15. A method of operating the production well assembly of claim 14 comprising reciprocating the sucker rod string using the primary mover to pump well fluids from a fluid inlet of the downhole fluid pump, through the valve rod guide, and up to the well surface.
16. A valve rod guide comprising:
a rod guide body defining an open downhole cylindrical pump-barrel-mounting end that defines an internal pump fluid chamber and a radial port to an exterior surface of the rod guide body, the rod guide body being structured for, in use, receiving and directing well fluids pumped through the open downhole cylindrical pump-barrel-mounting end into a wellbore annulus via the radial port, the rod guide body defining a valve rod axial bore therethrough;
a ceramic wear sleeve seated within an internal valve-rod-receiving cylindrical passage defined by the rod guide body; and
a rod guide cap mounted to an uphole end of the rod guide body to secure an uphole end of the ceramic wear sleeve within the wear sleeve receptacle.
17. The valve rod guide of claim 16 in which:
the ceramic wear sleeve is cylindrical; and
the open downhole cylindrical pump-barrel-mounting end defines a threaded female box.
18. The valve rod guide of claim 16 in which:
the rod guide cap has a threaded female box that mounts to a threaded male end of the rod guide body; and
the rod guide cap defines a bushing keyway torque slot.
19. The valve rod guide of claim 18 in which the bushing keyway torque slot comprises a radial slot along an uphole end of the rod guide cap.

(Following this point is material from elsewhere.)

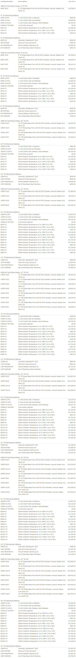Image resolution: width=76 pixels, height=658 pixels.
Task: Select the $3,798.00 list price
Action: (72, 8)
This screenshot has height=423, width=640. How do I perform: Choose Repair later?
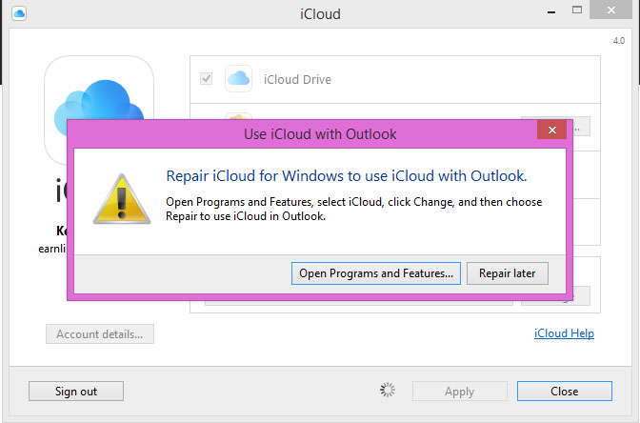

20. A method comprising driving a sucker rod string to pump well fluids from a fluid inlet of a downhole fluid pump, through a valve rod guide, and up to the well surface, in which the valve rod guide has an internal ceramic wear sleeve that lines an interior bore of the valve rod guide and encircles a valve rod, which is driven by the sucker rod string to drive the downhole fluid pump.